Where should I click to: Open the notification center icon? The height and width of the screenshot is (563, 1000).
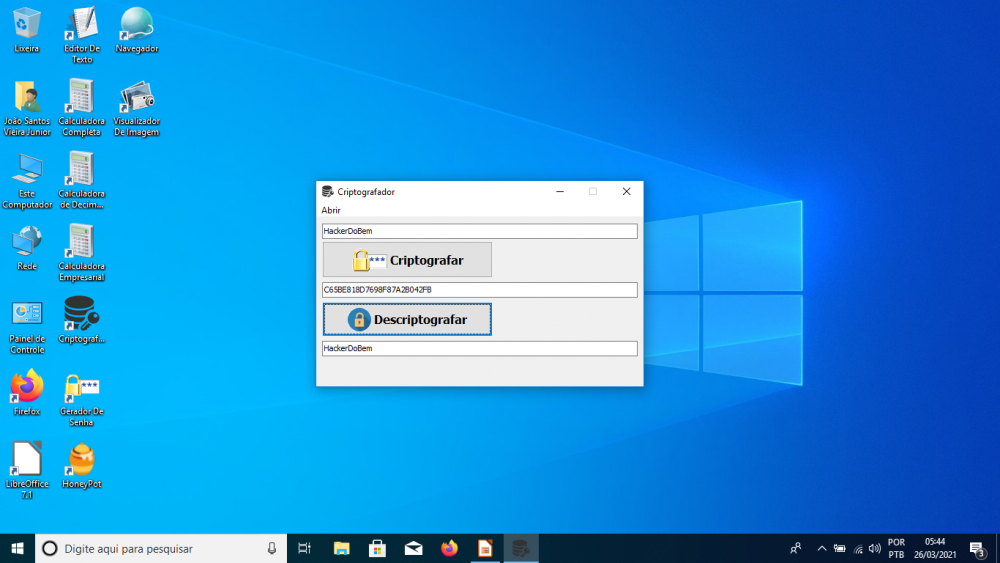(x=977, y=548)
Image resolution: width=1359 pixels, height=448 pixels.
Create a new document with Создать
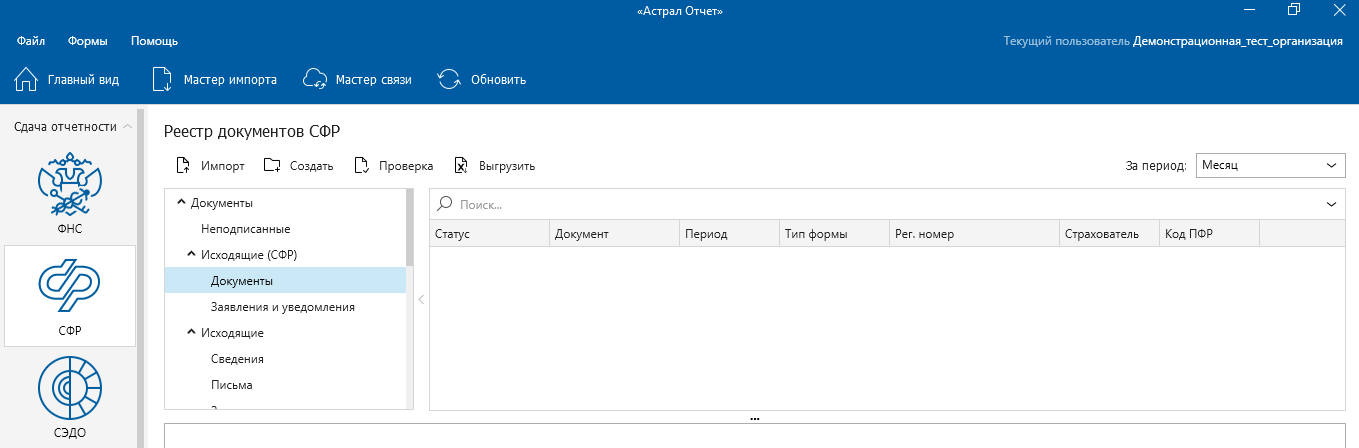[x=272, y=166]
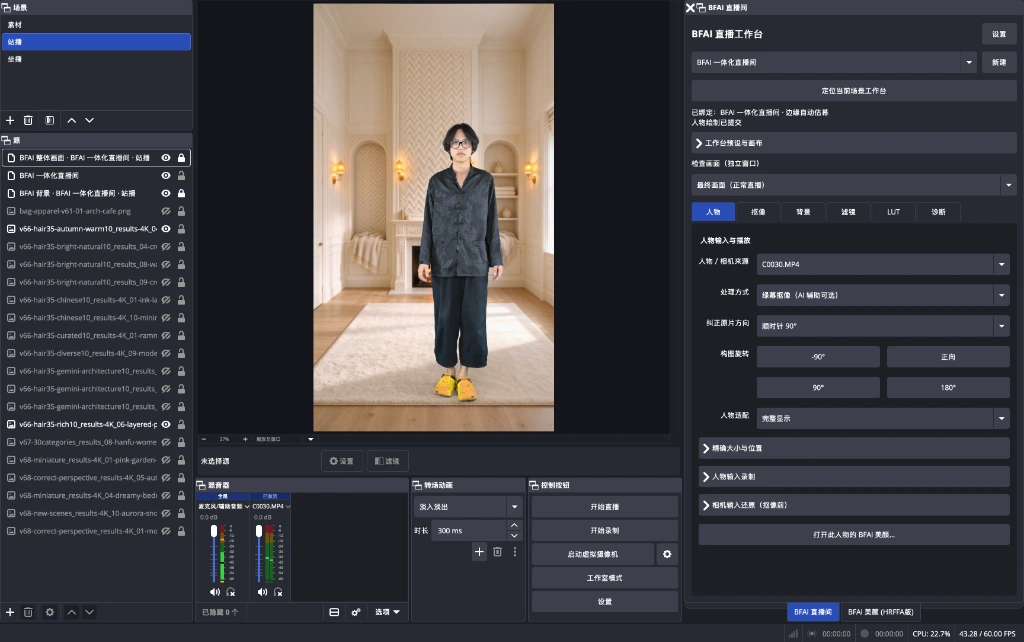
Task: Hide the v66-hair35-autumn-warm10 source eye icon
Action: [166, 229]
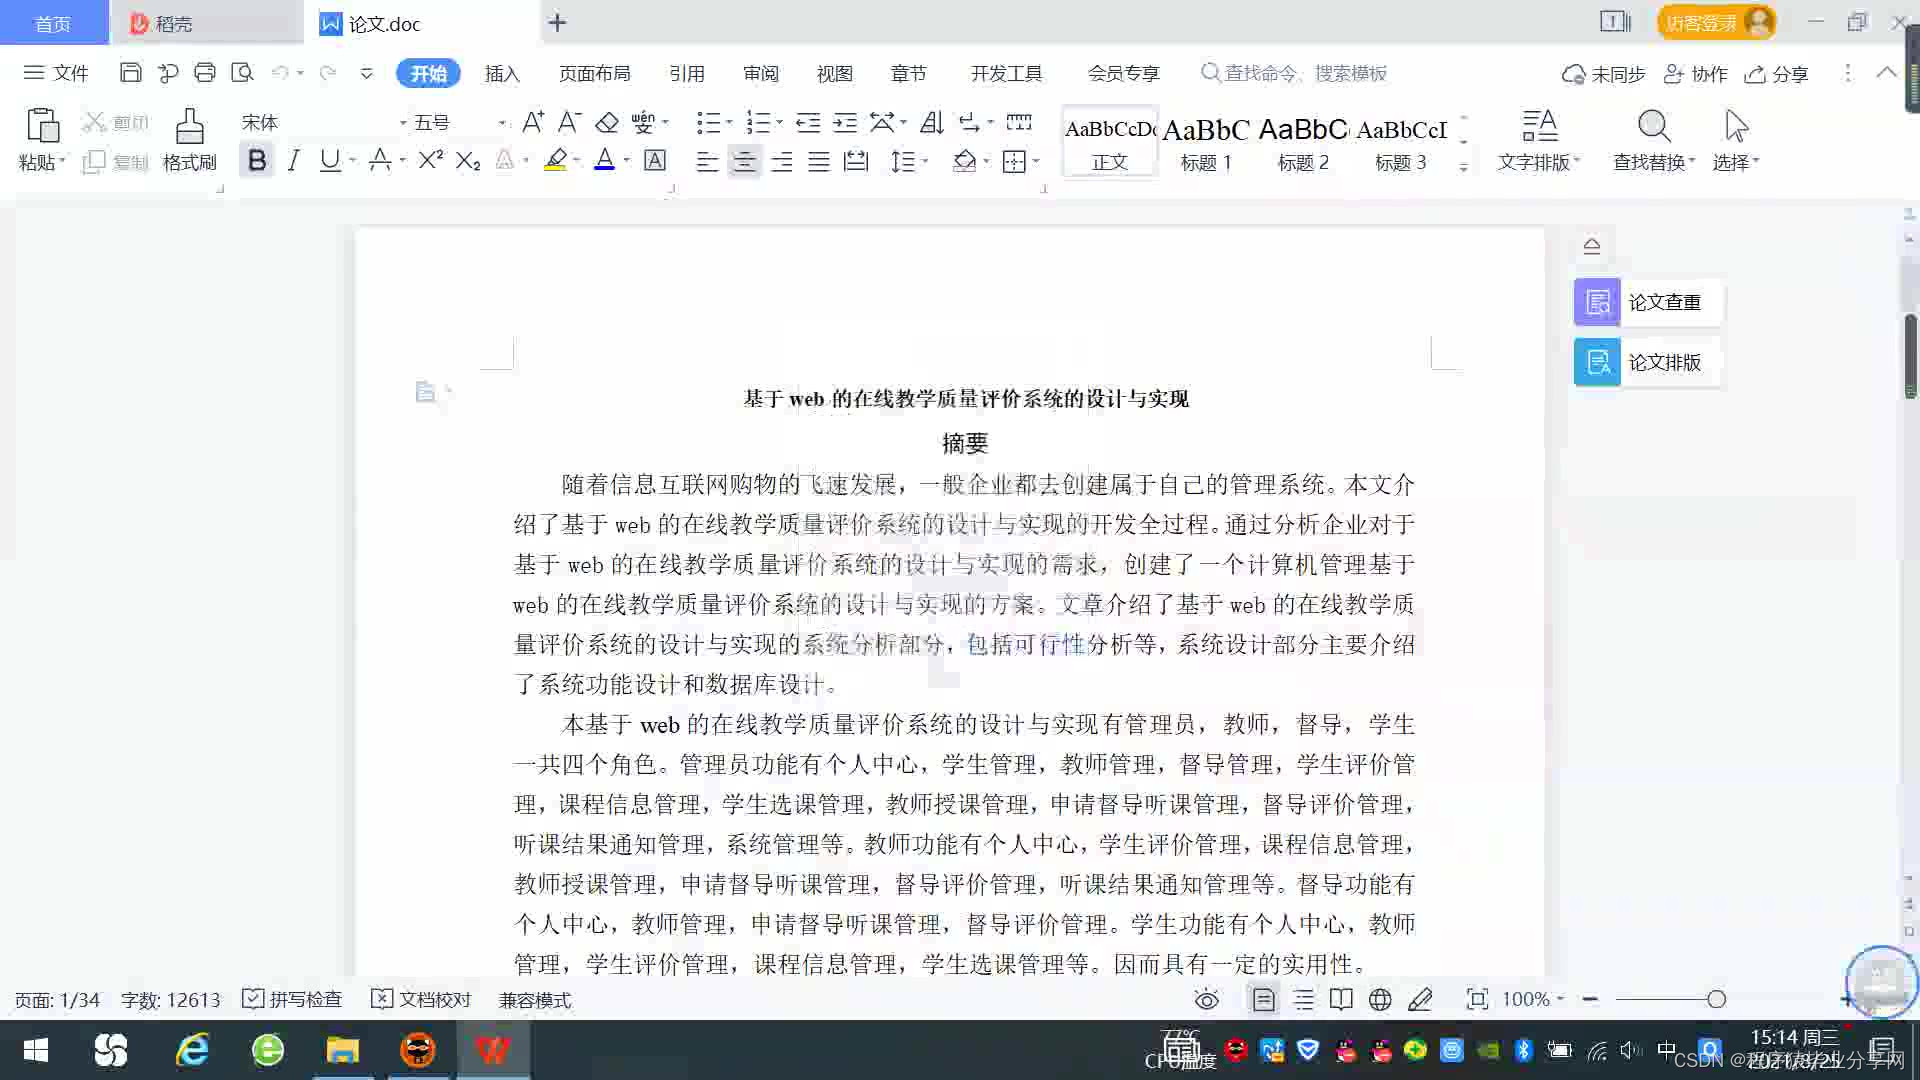The width and height of the screenshot is (1920, 1080).
Task: Toggle center alignment button
Action: pyautogui.click(x=744, y=162)
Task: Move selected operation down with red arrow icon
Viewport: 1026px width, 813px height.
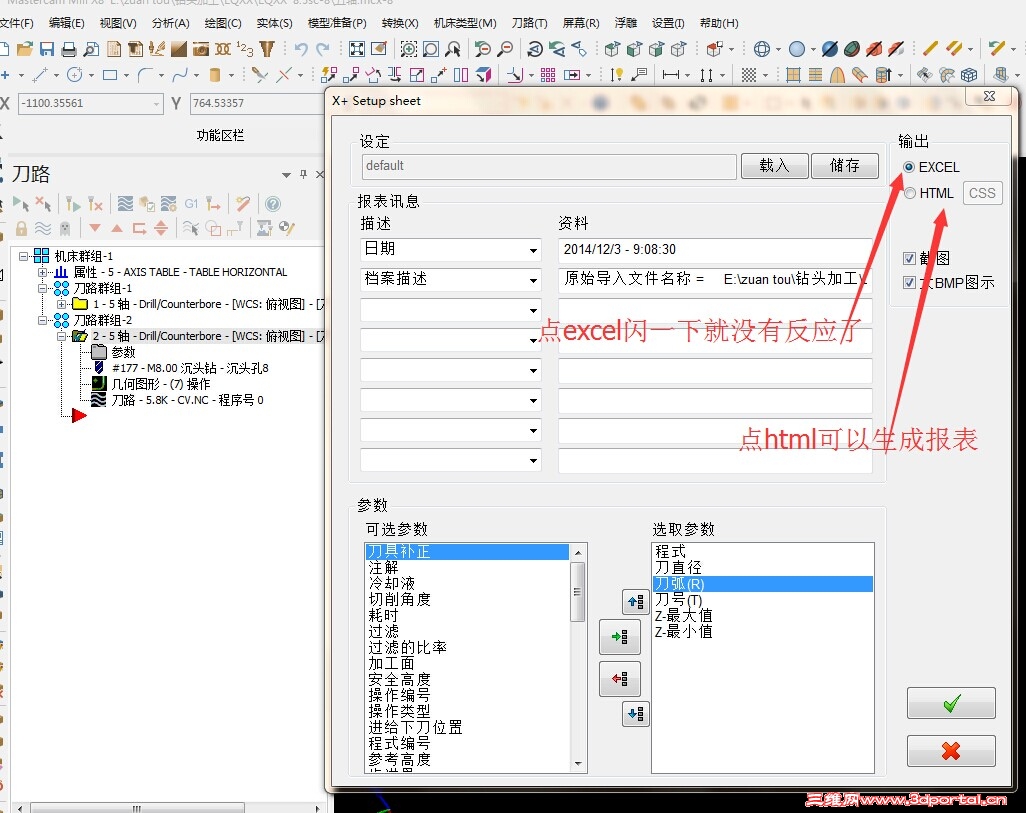Action: [93, 229]
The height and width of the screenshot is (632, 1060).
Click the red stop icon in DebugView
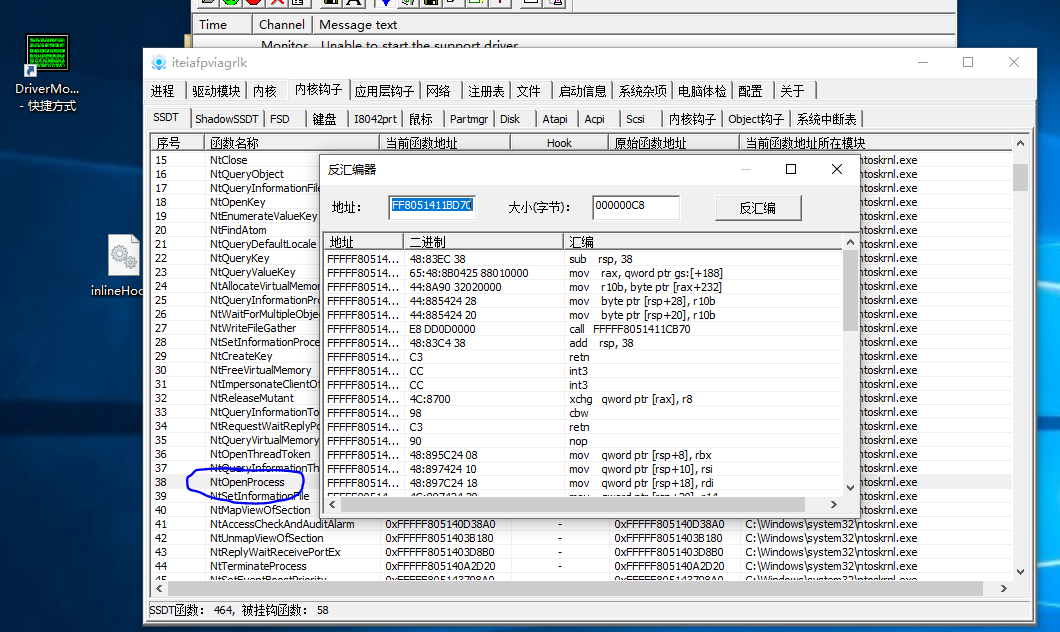point(253,4)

::::::::

* **Written request**
Print the lines from the one containing "The height and width of the screenshot is (632, 1060)." through the end of the items, both ends included, exactly as they appear. Leave the pictures out of your answer.

* **Solution for this problem**
The height and width of the screenshot is (632, 1060).
Click the red stop icon in DebugView
point(253,4)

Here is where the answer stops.